First kernel run is slower than succeeding

I have a kernel, which runs in 10 loops.
The first loop is always way slower than the succeeding loops (reproducible).
Sometimes (rarely), the second loop is also somewhat slower (+/- 22000).

speed:16175.390
speed:30744.576
speed:30733.140
speed:30710.285
speed:30733.153
speed:30688.517
speed:30658.813
speed:30675.219
speed:30684.009
speed:30666.256

Without going yet into code details, is there a common mistake which I might have done here?

Ref 1:

I have an RTX 2080 SUPER. Changing default -gencode=arch=compute_52,code=\"sm_52,compute_52\" to -gencode=arch=compute_75,code=\"sm_75,compute_75\" made it worse.
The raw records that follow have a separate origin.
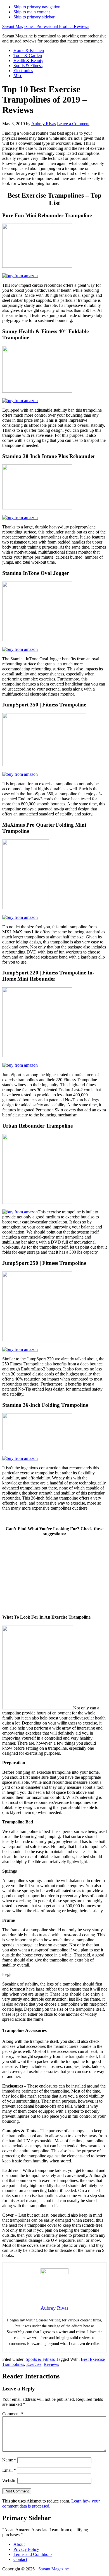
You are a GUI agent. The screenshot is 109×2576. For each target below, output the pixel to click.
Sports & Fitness (40, 2359)
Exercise (33, 2364)
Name (9, 2460)
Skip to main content (31, 12)
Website (9, 2480)
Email (9, 2470)
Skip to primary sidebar (33, 17)
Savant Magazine (53, 2568)
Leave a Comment (73, 123)
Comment (12, 2413)
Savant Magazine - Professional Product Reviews (45, 26)
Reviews (51, 2364)
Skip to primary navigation (36, 6)
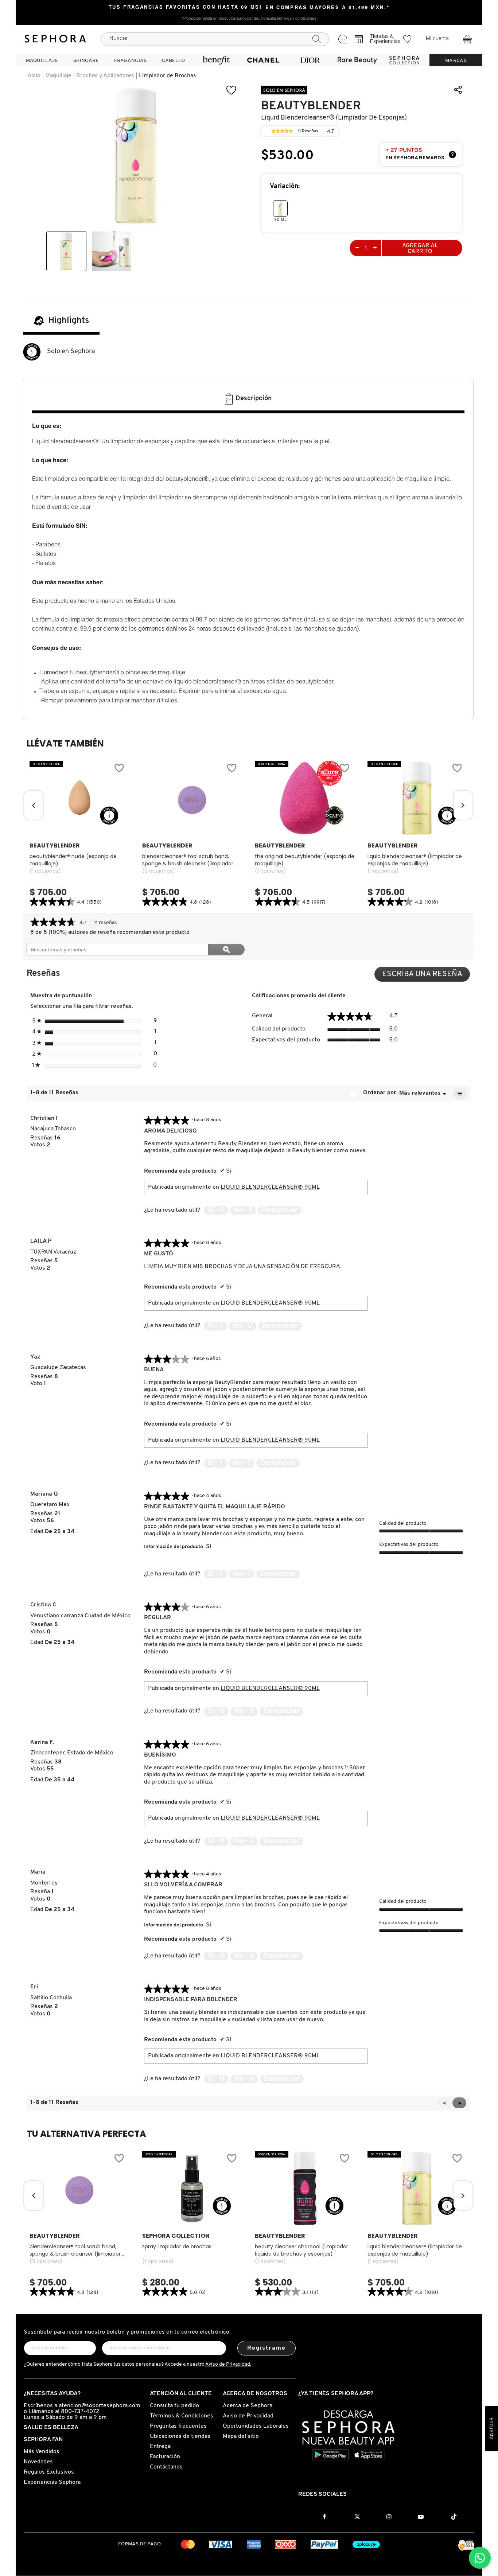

The performance dropped by +/- 10%.

Ref 2:

Also this doesn’t explain that the entire first run is slow. Sometimes, you only start a kernel once (not in loops like I do). So this would mean the entire first (and only) kernel run is slow ?!

There might be caching effects. That (caching effects) doesn’t indicate a mistake.

If I got you right, this would mean that if the calling code (main()) is designed to only run the kernel only once (not in loops, like mine), this entire kernel call would run slow due caching effects?

If that’s the case, is this documented?
Can I add/change code to avoid this phenomena?

The existence of caches in the GPU is documented (for example, the programming guide). Perhaps something you might want to do would be to learn about caches and become familiar with the concept. The concept of a cache is not unique or specific to GPUs. The general behavior of caches is not unique or specific to GPUs.

If data is in a cache, the general idea is that a processor will generally be able to retrieve it more efficiently than if the data is (only) resident in processor memory. It stands to reason, that if retrieval of that data is relevant to performance, and the data is already in the cache, the processor may be more efficient at processing code. More efficient might translate to better performance.

I’m not sure I can give you chapter and verse of CUDA documentation that recites that sort of thing, but I wouldn’t be surprised if you can find something similar on wikipedia.

I have no suggestions regarding your last question. Maybe someone else will. The way to get past the first “cost” of loading data into the cache is to load data into the cache. That is what your code might be doing on the first kernel call.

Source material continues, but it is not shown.